With something as powerful as the immune system there needs to be restraint. The ability to distinguish between ‘self’, and leave it alone, and the abnormal of foreign, which the body needs to get rid of.
‘Immune checkpoints’ are the parts of immune pathways where molecules need to be either activated or deactivated for an immune response to progress. They help the immune system to learn what to become tolerant to and what to attack.
The normal system for immune checkpoints can be disrupted or derailed. Cancer cells can exploit checkpoints allowing them to remain hidden from, and unpunished by, the immune system.
However, by better understanding immune checkpoints and how tumours exploit them we can develop new drugs that also target these pathways, drugs that correct the errors.
This is the bases of a growing area of research and a number of new cancer immunotherapies.
Working with our partners, including BioXCell, AcroBio Systems, Cusabio, Elabscience and BT-Labs, 2BScientific is proud to be able to offer a wide range of products for investigation of immune checkpoints, including antibodies, proteins and ELISAs.

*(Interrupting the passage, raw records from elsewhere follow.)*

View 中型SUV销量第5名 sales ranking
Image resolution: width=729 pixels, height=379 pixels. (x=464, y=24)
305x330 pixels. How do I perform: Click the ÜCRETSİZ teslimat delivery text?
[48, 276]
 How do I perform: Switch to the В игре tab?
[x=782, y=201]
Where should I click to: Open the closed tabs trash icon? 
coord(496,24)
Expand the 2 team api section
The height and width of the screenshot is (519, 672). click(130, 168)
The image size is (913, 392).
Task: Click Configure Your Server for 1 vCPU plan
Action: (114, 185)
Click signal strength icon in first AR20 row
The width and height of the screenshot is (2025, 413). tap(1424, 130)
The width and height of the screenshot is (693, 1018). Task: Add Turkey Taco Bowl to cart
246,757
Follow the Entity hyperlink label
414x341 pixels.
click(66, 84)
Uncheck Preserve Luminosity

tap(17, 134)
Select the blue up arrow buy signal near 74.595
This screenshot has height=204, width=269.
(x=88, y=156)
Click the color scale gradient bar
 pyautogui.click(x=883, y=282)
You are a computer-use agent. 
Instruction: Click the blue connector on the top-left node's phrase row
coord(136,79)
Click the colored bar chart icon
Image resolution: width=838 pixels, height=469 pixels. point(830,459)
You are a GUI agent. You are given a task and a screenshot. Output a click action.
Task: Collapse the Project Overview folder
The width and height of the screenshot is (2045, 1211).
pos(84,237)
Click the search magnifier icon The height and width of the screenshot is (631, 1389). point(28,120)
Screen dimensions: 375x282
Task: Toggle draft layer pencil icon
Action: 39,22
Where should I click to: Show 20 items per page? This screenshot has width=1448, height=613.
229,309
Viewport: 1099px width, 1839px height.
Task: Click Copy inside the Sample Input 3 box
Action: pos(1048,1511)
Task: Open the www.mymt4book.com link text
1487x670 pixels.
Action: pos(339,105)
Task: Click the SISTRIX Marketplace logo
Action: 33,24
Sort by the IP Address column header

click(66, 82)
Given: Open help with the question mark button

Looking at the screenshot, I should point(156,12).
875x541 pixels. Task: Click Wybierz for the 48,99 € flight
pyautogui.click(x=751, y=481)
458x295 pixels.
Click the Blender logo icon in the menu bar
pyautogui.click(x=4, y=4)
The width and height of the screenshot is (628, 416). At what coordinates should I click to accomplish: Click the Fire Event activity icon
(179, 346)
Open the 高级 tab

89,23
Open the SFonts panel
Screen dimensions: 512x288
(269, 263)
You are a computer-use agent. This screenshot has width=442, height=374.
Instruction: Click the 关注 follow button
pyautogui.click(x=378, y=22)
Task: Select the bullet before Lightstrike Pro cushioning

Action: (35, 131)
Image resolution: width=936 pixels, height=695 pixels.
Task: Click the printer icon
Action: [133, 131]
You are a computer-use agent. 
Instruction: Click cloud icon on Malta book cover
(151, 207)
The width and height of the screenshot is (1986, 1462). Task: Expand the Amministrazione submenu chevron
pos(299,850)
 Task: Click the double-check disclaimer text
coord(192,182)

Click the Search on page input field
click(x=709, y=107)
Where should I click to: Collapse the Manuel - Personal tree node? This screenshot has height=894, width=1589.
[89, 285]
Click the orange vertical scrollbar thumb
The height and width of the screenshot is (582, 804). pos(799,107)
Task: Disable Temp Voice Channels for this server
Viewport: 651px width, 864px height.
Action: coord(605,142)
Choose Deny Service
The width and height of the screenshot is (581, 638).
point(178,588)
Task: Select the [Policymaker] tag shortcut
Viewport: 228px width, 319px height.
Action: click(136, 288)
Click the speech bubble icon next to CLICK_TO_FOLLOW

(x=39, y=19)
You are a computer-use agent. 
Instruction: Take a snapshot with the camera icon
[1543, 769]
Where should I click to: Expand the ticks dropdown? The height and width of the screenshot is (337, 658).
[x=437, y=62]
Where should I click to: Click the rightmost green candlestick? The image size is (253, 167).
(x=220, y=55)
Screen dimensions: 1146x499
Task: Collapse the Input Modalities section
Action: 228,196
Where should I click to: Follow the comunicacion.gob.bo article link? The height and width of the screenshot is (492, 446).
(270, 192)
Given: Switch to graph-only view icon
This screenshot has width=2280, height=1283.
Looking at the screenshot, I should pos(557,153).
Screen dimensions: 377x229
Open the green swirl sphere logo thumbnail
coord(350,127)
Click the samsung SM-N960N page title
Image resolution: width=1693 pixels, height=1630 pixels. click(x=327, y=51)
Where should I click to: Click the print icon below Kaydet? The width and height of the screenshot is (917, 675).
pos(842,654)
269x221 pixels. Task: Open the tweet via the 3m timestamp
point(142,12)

CTLA-4 is found only on T-cells and, at its simplest, can be thought of as an ‘off’ switch for activated T-cells. It tells the T-cell that even though there is an antigen, ignore it – become tolerant to it.
Fig 1. Crystal structure of CTLA4
A T-cell needs two complimentary signals to become activated. The T-cell receptor must be engaged by an antigen alongside a secondary signal from either soluble proteins (e.g. IL-2) or cell-surface molecules on an antigen presenting cell. Following activation, the T-cell response can be either amplified, via CD28, or downregulated by CTLA-4.
CD28 and CTLA-4 both share the same ligands, B7.1 (CD80) and B&.1 (CD86). Current thinking in how these two molecules vie for control over the T-cell is that CTLA-4, if present, has a much higher affinity than CD28 for the two ligands and thus out competes CD28 for them and control of the T-cell response.
Its role is as a checkpoint for T-cell activation. If CTLA-4 is activated it down-regulates the T-cell and inhibit its expansion.
In normal situations, this CTLA-4 ‘checkpoint’ promoting self-tolerance and preventing the body from launching inappropriate autoimmune responses. However, some tumour cells have been found to co-opt this process, allowing them to evade attacking T-cells, even though the immune system recognises tumour antigens which are, otherwise, non-self.
CTLA-4 was the first immune checkpoint receptor to be targeted as a potential treatment for some cancer. Blocking of CTLA-4 using antibodies removes the checkpoint, allowing the immune system to continue to attack these tumour cells, and is the basis of CTLA-4 blockade as a cancer immunotherapy.
The first (humanised) CTLA-4blocking antibodies used for this were ipilimumab and tremelimumab.
CTLA-4 Antibodies (including neutralising/blocking)
PD1, like CTLA-4, is a cell surface receptor found on activated T-cells. Where CTLA-4 regulates the activation of a T-cell, PD1 regulates a T-cell’s effector activity (post-activation) – a second checkpoint, as it were, that limits the development of a T-cell response.
Two known ligands for PD1 exists: PD-L1 (B&-H1/CD274) and PDL2 (B7-DC/CD273). Binding of PD-L1 to PD1 results in halted or reduced cytokine production and suppressed T-cell proliferation.
In contrast to CTLA-4, where the mechanism by which a tumour cell co-ops the CTLA-4 pathway remains somewhat unclear, the process for PD1 is much less murky. Tumour cells in the periphery begin to over-express PD-L1 on their surface. This is done either constitutively, i.e. tumour cells permanently expressing PD-1L, or its expression is induced in response to inflammatory signals (typically IFN-gamma).
As with CTLA-4, blockade of the PD1 receptor is one pathway to cancer immunotherapy, while blockade of the PD-L1 ligand is the other.
Pembrolizumab and nivolumab are both PD1 blocking antibodies in clinical use, while atezolizumab is a PD-1L blocking antibody in clinical use.